Objetivo A: Informe quantas linhas dos registros abaixo contêm a palavra "Where". Responda somente com o número.

Trecho citado:
--- --- ---

O Estado tem a obrigação de propiciar um ambiente seguro para a realização da atividade econômica, mas, como corolário, tem o dever de fiscalizar e regular as práticas mercadológicas.

O contrato é o instrumento, antes jurídico do que econômico, que o Estado lançará mão para disciplinar a atividade do mercado, sendo a discussão trazida para a arena da argumentação jurídica, onde os preceitos econômicos serão analisados.

De qualquer modo, o consumismo provocou alterações sociais profundas, tornando-se parte da vida ou fonte de anseios de parcela considerável da população, estimulando a inovação tecnológica e a melhoria da qualidade de vida de centenas de milhões de pessoas.

Não obstante, o sucesso da sociedade capitalista de consumo tem um preço, levando em conta que as mutações cíclicas da constante corrida para acumulação de bens e poder tem consequências na política, no meio ambiente e na própria sociedade como um todo[24].

Talvez a liberdade no mercado seja para poucos, pois não é sempre que são cultivados consumidores com autonomia, virtude necessária para a existência de responsabilidade moral e, por consequência, alimentada a própria democracia, não perdendo de vista que volta e meia a propaganda trabalha para canalizar desejos e fidelizar clientes, circunscrevendo as alternativas para condicionar as escolhas.

Paradoxalmente, temos hoje um leque de opções muito maior do que no passado, que efetivamente facilitam a vida moderna. Todavia é discutível pensar que as escolhas fáceis, massivas e condicionadas auxiliam na formação do espírito crítico do cidadão. Como ensina SENNETT (2011. p 126), a simples ideia da democracia exige mediação e discussão face a face; requer antes deliberação do que embalagem bonita.

Talvez a igualdade no mercado também seja ilusória, com o condão de afastar dos olhos a segmentação social entre os que podem muito consumir e aqueles que apenas desejam lá chegar, bem como afastar do centro as hordas não mais tão periféricas de desempregados e desalojados, sejam do seu teto ou do próprio meio ambiente, vítimas do processo de consumo desenfreado.

Talvez a fraternidade no mercado muito se afaste do conceito de solidariedade social, porquanto se estaria a prezar mais o individualismo do que a outricidade; a esmola, como apaziguadora de uma culpa cada vez menor, do que a defesa dos direitos sociais; o combate ao clamado como inimigo, que impulsionado pelos desejos teima em violar o patrimônio daqueles que já se aproximam do inatingível patamar de consumo, do que a formação de jovens livres, pois autônomos por serem moralmente responsáveis.

--- --- ---

[Dados de localização de palavras e elementos]
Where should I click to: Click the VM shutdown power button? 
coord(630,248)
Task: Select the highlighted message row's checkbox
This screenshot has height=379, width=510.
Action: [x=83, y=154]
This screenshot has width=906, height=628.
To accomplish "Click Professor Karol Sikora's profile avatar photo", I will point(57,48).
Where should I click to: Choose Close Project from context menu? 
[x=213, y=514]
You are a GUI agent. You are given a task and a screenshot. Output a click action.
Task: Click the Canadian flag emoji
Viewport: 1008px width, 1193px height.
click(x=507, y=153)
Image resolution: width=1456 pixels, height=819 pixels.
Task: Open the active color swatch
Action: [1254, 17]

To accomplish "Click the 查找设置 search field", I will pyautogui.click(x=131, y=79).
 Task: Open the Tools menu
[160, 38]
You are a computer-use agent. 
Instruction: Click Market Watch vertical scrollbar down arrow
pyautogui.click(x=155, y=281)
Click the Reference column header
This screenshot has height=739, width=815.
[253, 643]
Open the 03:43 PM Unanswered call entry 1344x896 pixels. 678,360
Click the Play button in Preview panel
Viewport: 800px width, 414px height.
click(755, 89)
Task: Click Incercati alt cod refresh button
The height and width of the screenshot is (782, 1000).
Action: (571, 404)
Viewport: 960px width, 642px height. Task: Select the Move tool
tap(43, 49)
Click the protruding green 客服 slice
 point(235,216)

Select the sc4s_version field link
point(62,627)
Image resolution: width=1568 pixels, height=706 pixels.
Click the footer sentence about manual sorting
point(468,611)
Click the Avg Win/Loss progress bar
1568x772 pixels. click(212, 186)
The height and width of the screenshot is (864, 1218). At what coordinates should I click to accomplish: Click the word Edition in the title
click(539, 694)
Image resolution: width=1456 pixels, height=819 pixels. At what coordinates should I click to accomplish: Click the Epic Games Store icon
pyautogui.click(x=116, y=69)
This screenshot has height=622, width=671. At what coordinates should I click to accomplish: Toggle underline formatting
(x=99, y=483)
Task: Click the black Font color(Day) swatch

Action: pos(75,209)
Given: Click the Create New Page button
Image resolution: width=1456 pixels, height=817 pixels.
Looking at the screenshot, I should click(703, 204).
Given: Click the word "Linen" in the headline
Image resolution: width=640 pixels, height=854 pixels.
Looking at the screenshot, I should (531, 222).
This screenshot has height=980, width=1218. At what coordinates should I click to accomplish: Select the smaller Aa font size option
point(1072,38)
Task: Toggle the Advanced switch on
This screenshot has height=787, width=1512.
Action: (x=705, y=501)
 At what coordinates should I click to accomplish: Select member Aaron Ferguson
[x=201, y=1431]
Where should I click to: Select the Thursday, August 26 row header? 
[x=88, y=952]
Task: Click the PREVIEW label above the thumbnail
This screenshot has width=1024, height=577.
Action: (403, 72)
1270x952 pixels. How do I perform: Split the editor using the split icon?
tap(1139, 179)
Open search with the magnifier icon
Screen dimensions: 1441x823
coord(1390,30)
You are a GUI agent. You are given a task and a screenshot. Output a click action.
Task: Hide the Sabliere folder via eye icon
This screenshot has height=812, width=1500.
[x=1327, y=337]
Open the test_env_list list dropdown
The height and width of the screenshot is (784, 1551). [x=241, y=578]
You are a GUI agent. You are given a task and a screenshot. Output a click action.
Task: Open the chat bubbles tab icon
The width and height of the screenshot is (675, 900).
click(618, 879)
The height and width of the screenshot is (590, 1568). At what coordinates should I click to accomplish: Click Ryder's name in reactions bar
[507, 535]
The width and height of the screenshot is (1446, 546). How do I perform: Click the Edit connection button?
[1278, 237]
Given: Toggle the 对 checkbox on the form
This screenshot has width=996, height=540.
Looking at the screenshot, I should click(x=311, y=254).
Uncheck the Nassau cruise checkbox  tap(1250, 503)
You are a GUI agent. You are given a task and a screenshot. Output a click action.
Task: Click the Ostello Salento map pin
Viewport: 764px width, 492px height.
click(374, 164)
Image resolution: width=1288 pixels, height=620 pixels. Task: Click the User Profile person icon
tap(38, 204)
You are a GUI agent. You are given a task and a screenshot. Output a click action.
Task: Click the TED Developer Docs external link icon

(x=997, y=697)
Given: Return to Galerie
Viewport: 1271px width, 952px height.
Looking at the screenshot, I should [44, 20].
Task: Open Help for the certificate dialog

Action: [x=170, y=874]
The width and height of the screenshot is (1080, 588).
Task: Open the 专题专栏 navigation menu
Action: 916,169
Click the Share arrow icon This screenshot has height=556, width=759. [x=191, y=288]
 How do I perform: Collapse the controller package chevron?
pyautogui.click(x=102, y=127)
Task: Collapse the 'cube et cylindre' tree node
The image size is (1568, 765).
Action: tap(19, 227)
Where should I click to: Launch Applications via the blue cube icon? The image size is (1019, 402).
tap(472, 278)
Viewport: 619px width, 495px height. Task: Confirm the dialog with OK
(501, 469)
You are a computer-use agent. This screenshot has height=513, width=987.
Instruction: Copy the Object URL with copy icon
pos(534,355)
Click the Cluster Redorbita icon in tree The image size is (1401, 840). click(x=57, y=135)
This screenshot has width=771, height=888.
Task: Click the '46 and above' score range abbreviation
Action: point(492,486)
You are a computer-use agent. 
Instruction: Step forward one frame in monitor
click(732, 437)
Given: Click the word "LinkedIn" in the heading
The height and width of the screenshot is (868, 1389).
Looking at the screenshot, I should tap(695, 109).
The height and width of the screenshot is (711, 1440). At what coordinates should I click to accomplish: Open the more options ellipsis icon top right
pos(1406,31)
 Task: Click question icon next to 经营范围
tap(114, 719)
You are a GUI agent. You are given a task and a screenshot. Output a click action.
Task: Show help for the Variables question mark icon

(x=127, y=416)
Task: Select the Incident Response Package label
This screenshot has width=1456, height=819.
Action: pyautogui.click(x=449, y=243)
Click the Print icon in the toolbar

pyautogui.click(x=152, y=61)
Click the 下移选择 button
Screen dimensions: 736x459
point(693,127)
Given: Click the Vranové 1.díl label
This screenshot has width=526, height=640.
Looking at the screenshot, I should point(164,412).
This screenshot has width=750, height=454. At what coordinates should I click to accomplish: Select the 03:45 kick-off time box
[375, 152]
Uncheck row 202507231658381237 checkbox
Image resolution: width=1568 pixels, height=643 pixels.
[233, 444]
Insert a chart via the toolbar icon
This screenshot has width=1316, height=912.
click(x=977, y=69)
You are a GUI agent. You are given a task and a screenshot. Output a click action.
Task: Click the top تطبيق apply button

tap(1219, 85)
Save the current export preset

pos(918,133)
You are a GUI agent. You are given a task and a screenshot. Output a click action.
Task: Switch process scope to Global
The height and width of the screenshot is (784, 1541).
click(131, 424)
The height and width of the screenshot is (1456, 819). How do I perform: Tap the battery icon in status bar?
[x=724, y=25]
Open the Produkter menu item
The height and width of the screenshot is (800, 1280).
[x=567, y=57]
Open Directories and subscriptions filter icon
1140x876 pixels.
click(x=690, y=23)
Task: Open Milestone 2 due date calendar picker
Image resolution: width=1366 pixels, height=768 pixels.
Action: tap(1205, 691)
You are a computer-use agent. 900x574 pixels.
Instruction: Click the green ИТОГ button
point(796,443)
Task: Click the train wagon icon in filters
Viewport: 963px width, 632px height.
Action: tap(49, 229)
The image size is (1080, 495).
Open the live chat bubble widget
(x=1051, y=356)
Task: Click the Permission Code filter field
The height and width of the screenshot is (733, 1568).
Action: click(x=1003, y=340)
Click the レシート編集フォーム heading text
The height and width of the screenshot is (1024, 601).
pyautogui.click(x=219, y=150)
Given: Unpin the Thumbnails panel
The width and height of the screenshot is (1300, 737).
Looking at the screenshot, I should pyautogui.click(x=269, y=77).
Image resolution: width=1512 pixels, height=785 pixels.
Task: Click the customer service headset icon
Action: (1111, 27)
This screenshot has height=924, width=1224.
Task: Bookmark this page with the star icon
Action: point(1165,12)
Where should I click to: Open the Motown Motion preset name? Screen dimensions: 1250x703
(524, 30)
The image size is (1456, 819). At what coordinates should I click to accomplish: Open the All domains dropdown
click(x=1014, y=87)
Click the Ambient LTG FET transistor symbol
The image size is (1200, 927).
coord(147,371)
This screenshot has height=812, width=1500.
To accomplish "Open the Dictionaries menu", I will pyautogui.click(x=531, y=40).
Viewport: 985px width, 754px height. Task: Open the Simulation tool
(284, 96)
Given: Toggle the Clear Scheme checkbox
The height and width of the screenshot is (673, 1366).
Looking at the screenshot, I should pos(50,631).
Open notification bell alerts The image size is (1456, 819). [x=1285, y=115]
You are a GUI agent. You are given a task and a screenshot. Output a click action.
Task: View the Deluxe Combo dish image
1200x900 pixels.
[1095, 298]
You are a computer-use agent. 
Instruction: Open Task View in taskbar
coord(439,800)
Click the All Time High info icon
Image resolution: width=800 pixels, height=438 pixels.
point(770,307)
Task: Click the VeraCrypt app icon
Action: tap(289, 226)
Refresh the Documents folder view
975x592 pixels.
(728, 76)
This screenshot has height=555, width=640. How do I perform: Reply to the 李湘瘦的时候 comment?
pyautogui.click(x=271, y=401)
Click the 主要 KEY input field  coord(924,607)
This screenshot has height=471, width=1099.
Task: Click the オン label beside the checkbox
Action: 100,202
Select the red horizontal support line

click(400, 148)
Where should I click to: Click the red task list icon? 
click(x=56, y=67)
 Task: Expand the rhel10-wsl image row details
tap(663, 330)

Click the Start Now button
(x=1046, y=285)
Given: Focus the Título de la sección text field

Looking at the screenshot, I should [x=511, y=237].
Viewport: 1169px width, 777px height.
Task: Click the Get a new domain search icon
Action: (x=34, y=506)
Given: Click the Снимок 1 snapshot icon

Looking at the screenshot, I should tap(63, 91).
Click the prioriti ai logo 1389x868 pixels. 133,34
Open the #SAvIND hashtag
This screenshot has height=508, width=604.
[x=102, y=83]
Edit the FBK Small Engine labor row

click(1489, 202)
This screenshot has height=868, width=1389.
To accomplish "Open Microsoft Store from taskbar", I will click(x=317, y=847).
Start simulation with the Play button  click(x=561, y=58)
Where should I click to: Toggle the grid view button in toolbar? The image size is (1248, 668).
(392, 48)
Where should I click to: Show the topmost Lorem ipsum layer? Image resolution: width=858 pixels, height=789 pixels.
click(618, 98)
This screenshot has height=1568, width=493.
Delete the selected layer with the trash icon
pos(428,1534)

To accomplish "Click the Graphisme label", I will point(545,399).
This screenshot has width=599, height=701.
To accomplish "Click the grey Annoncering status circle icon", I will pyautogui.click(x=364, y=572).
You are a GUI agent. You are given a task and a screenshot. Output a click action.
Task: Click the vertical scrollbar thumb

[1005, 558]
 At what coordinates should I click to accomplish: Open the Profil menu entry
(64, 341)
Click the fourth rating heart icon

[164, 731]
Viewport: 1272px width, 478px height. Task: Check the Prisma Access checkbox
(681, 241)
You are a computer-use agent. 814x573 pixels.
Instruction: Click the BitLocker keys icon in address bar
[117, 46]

--- --- ---

Objetivo B: Segundo o trecho citado acima, o que a simples ideia da democracia exige, conforme SENNETT?

Resposta A: 8

Resposta B: Exige mediação e discussão face a face, e requer antes deliberação do que embalagem bonita.